R in the World of Education

Erin Grand
December 12, 2017

R-Ladies NYC

About Me


  • Studied Astronomy and Physics at University of Maryland
  • Data Science MS from Columbia University 2011
  • Currently Associate Director of Data Analytics at Uncommon Schools


What is a charter school?


A charter school is an independently run public school granted greater flexibility in its operations, in return for greater accountability for performance. The “charter” establishing each school is a performance contract detailing the school's mission, program, students served, performance goals, and methods of assessment.

Uncommon Schools


uncommon-schools


  • Established in 1997 (oldest school opened - North Star Academy in Newark); 2005 - CMO formed
  • 83% Free and reduced meal population
  • Intensive PD for teachers & leaders; Partnerships with local districts to deliver PD; Summer Teaching Fellows diversity recruitment program; Camp Uncommon

What kind of data do we work with?


  • Assessments: Interim assessments
  • Exams: Common Core aligned state exams, SAT, PSAT, APs, …etc
  • Classroom: Grades, attendance, suspensions, …etc
  • Teacher: student - course - teacher linkage
  • Staff Data: HR and Recruitment

Data Challenges


  • Missing/Incomplete data
  • Different data sources without matching IDs (i.e HR to Teacher to Student)
  • Students and teachers may move between schools or courses
  • Alignment of data and data processes across all schools and regions
  • Changing student IDs (not many)
  • Human data reporting error
  • Historical data quality

Data Challenges We Can Fix!


  • Messy excel sheets (historical or human entered)
  • Column names that don't apply anymore
  • Lack of historical documentation
  • Finding duplicate exams
  • Students take half of one test and the other half of another
  • Vanishing leading zeros


  • Tracking of student IDs that change
  • Common definitions (i.e “cohort”)
  • How to refer to school years or school abbreviations
  • Data audits

Looking at Duplicates with Janitor


Janitor was built with beginning-to-intermediate R users in mind and is optimized for user-friendliness. Advanced users can already do everything covered here, but they can do it faster with janitor and save their thinking for more fun tasks. (Sam Firke)

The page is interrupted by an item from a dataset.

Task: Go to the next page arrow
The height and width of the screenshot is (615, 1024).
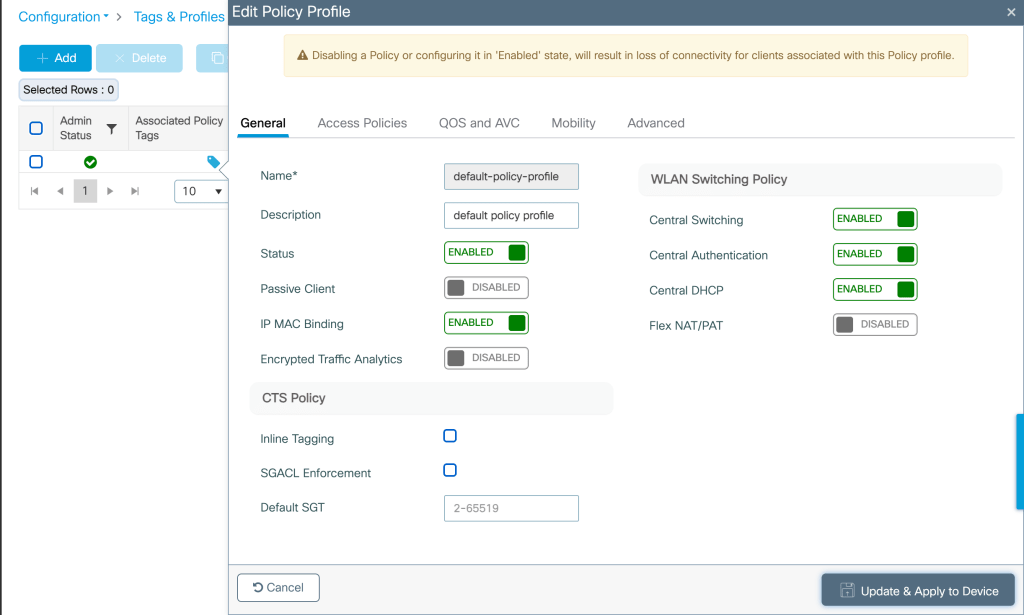Action: pos(111,191)
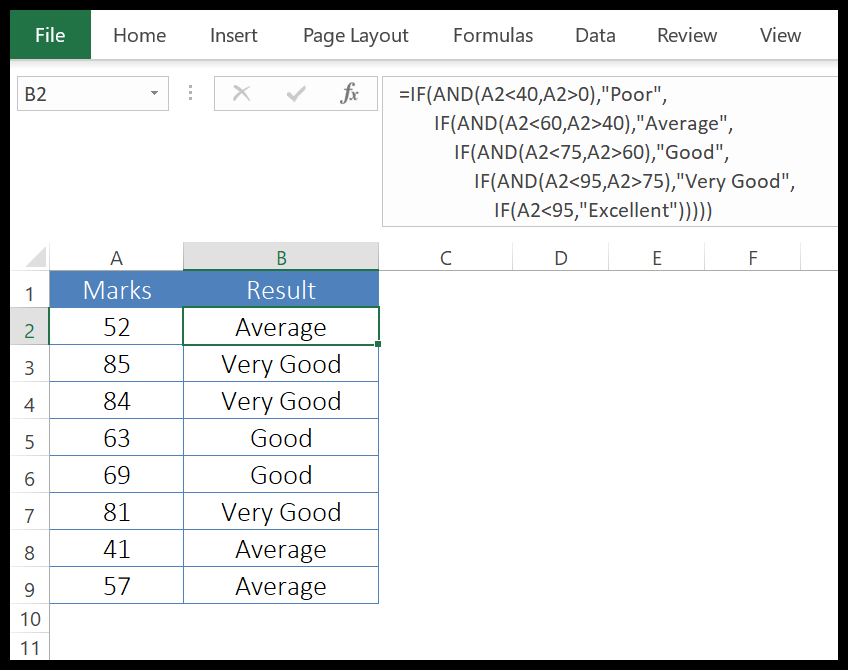Open the Review tab

[x=686, y=34]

If you're experienced with Tidyverse in general, you should be able to do everything inside janitor on your own, but we don't have the time to always clean up data without help.

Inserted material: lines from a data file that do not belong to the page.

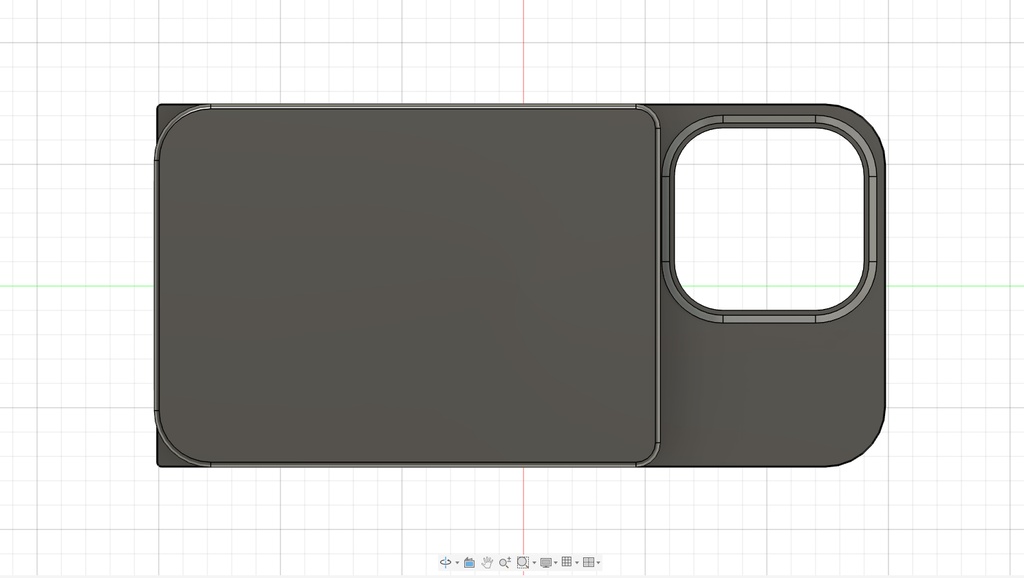Screen dimensions: 1024x578
Task: Toggle Zoom navigation mode on
Action: click(505, 562)
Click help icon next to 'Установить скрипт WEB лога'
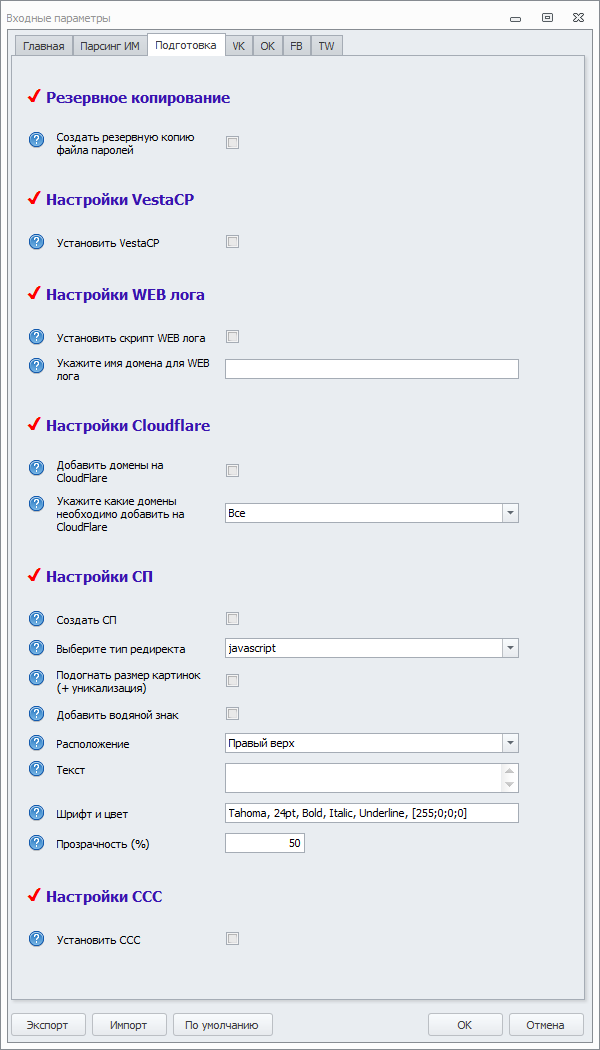This screenshot has height=1050, width=600. [x=37, y=337]
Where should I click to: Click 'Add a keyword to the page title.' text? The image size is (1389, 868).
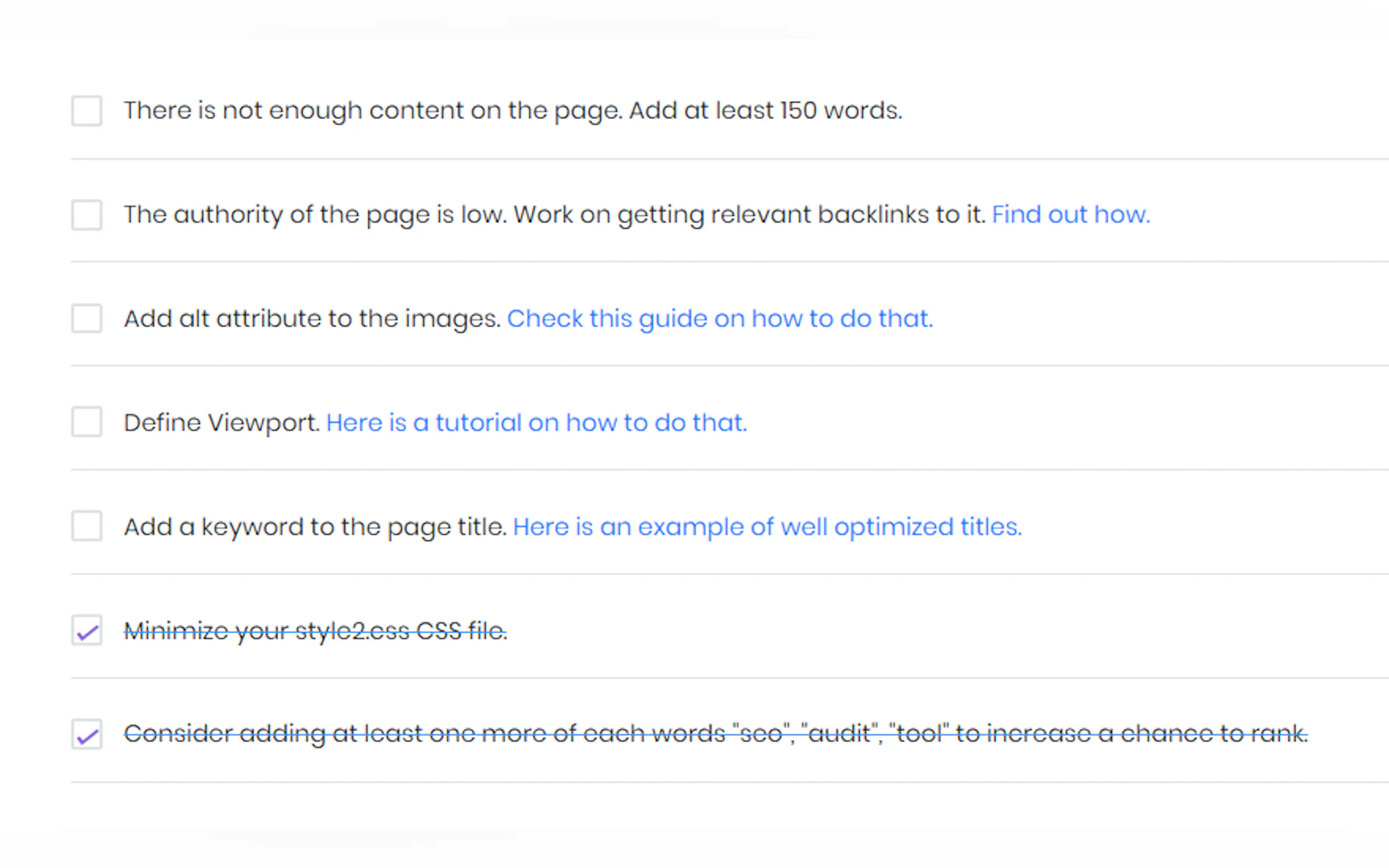(x=315, y=527)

Benefits to using Janitor over writing your own code


  • Functions are tested
  • Generally obeys Hadley's official style guide
  • Turn many lines of code into one or two
  • Pipe-able functions
  • Written for the education data space

Messy Excel Sheets


Image credit to Sam Firke

Using Janitor to Clean Excel


read_excel(filepath, sheet="Sheet1", col_types = "text") %>%
  clean_names() %>%
  remove_empty_cols() %>%
  remove_empty_rows() %>%
  mutate_at(vars(entrydate, exitdate, student_id, yearsinuncommon), as.numeric) %>%
  mutate_at(vars(entrydate, exitdate), excel_numeric_to_date) 

Finding Duplicates


library(tidyverse)
library(janitor)
library(readxl)

students <- read_excel(filepath, sheet="Sheet1", col_types = "text") %>%
  clean_names() %>%
  remove_empty_cols() %>%
  mutate_at(vars(entrydate, exitdate, student_id, yearsinuncommon), as.numeric) %>%
  mutate_at(vars(entrydate, exitdate), excel_numeric_to_date)
students %>% 
  get_dupes(student_id)
# A tibble: 2 x 6
  student_id dupe_count grade yearsinuncommon  entrydate   exitdate
       <dbl>      <int> <dbl>           <dbl>     <date>     <date>
1    7851976          2     5               1 2017-11-12 2017-12-12
2    7851976          2     6               1 2017-11-12 2017-12-12

Now What?


  • Correct the dupes individually with if_else or case_when
mutate(students, grade = if_else(student_id == 7851976, 5, grade))
  • Summarize by taking minimum date / grade, if that is causing the problem
group_by(students, student_id) %>% summarize(grade = min(grade))
  • Output the duplicates and manually choose which version to keep
dupes_correct <- read_csv("dupes_correct.csv")
left_join(students, dupes_correct) %>%
  replace_na(list(keep = 0)) %>%
  assert(not_na, keep) %>%
  filter(keep = 0)

Managing Data Changes


Using get_dupes and verify() from the assertr package is a great way to put in checks in case the data changes (which it will).

check <- students %>% 
  get_dupes(student_id) %>% 
  verify(nrow(.) == 0)

If a student ID changes, or new duplicates occur, the code will HALT at this step alerting that something is off.

Introducing R to my Team


Learnings Along the Way

  • Choose the packages that are needed every day
  • Have someone that is active in R community, so that you can be on the cutting edge.
  • The more practice someone has, the faster they'll learn. Pair PD sessions with coding projects.
Model Building

Automation of State Tests


Entire state test analyses from raw data to dashboard is done with scripts (push button analysis)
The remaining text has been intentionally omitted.